Я раскрыла от изумления рот.
— Как это?
— Очень просто, Пупсик. Только нам с тобой, как ни пыжься, не понять.
— Какая гадость, — вырвалось у меня.
— Возможно, ты права. Хотя мне в какой-то мере понятно стремление человека познать все тайны. Я сама ужасно любопытна… Он наконец появился, и мы направились в сторону мола. Камышевский отвалил каким-то ребятам десятку, и нам дали лодку. Он греб ужасно, но мы все-таки добрались до того дикого пляжа. По пути он рассказывал мне о том, как любит Женьку, тебя. Говорил, что станет совсем другим, если твоя мать согласится выйти за него замуж. Пупсик, мне кажется, он по-настоящему в это верил. Это мы с тобой знаем, что такие, как он, неисправимы.
— И как мой отец, — прошептала я.
— При чем тут твой отец, Пупсик?
— Мама мне все рассказала.
— Понятно. Ладно, не принимай близко к сердцу. Было бы хуже, если бы твой отец был бухгалтером или сторожем в гастрономе.
— Спасибо за утешение. — Я поклонилась ей. — «Она выросла в семье профессиональных музыкантов, впитав в себя вместе с музыкой всю красоту жизни». Это строки из моей будущей биографии.
— Не ёрничай. В жизни действительно больше красивого, чем безобразного. Ты когда-нибудь поймешь, что судьба поступила с тобой не так уж плохо.
— Ладно читать мне морали. Рассказывай дальше.
— О'кей, Пупсик. Разумеется, я забыла про Арсена и его алиби. Я знала, что Камышевский трус, обманщик и все прочее, но почему-то это не мешало мне любоваться его благородным профилем, артистизмом, от которого редко у какой женщины не поедет крыша. Мы бродили по пляжу, и он рассказывал мне историю своей жизни. Похоже, ему необходимо было перед кем-то исповедаться, хотя я не уверена, что все в его рассказе было правдой. Он сам заговорил про семнадцатое. Он сказал, что к Жанке приехал какой-то нацмен, за которого она собиралась выйти замуж. Не только выйти замуж, а уехать из нашего города и начать новую жизнь. Камышевский признался, что считал Жанку самой сексуальной девочкой в городе. Ему очень не хотелось, чтобы она уезжала, хотя в последнее время она ему изрядно портила жизнь. Дело в том, что Жанка забеременела и считала Камышевского отцом ее будущего ребенка.
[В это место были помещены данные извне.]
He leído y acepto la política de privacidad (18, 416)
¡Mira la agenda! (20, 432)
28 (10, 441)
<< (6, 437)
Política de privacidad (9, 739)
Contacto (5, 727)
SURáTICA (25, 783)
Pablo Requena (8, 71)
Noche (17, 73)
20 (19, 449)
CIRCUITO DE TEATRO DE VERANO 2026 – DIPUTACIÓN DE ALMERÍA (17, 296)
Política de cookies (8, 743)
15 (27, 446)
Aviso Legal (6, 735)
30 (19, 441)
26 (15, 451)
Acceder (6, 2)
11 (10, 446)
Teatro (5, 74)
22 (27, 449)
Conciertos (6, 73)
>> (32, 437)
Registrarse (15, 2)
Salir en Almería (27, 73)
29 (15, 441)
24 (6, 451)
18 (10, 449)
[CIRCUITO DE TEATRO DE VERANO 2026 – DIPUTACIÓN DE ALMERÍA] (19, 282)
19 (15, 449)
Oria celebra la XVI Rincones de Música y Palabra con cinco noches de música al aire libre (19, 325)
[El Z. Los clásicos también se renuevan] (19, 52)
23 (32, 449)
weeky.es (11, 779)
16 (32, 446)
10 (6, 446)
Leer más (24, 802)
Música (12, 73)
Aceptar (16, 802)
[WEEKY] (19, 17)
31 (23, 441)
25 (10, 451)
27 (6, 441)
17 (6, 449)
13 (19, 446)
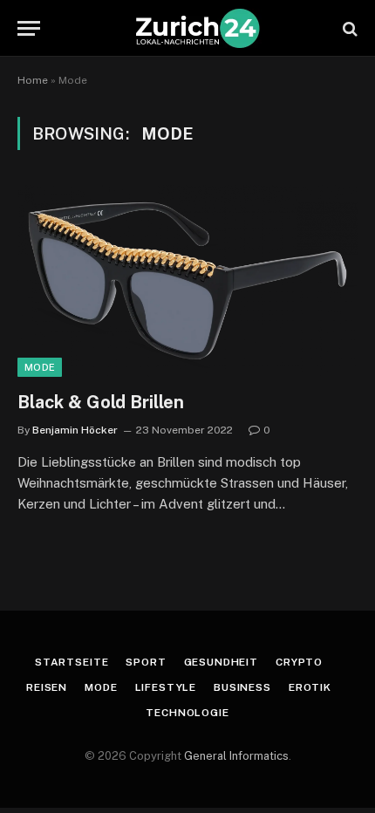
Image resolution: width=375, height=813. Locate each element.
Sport (146, 662)
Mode (39, 367)
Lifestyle (166, 687)
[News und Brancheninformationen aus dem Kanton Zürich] (196, 28)
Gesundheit (221, 662)
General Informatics (236, 755)
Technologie (187, 713)
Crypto (299, 662)
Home (32, 80)
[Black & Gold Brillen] (187, 280)
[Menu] (28, 28)
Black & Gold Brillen (100, 402)
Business (242, 687)
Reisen (46, 687)
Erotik (310, 687)
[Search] (348, 28)
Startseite (71, 662)
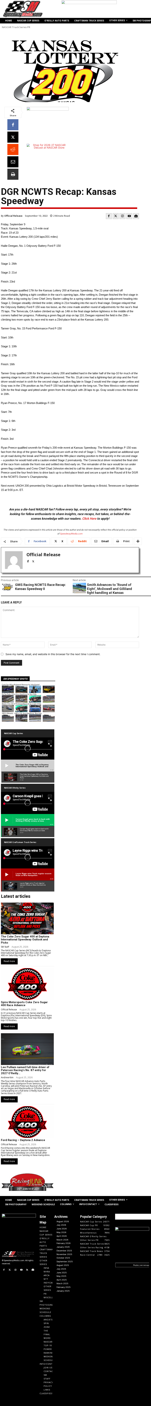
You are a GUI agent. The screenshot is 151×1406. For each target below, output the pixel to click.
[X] (12, 137)
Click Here (89, 518)
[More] (138, 541)
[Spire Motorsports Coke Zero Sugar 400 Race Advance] (27, 984)
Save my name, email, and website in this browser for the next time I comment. (53, 654)
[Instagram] (122, 216)
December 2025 (64, 1250)
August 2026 (63, 1221)
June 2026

— Как ты могла крутить любовь с таким подонком? — не выдержала я. — Какие вы с мамой неразборчивые.
— Наконец-то я дождалась от тебя этого высказывания. — Марго, довольная, выпрямилась. — Теперь я вижу, что с тобой все в полном порядке. А то одно время мне начинало казаться, будто и ты подпала под чары этого провинциального соблазнителя.
— Ты права. — Я опустила глаза. — И я презираю себя за это.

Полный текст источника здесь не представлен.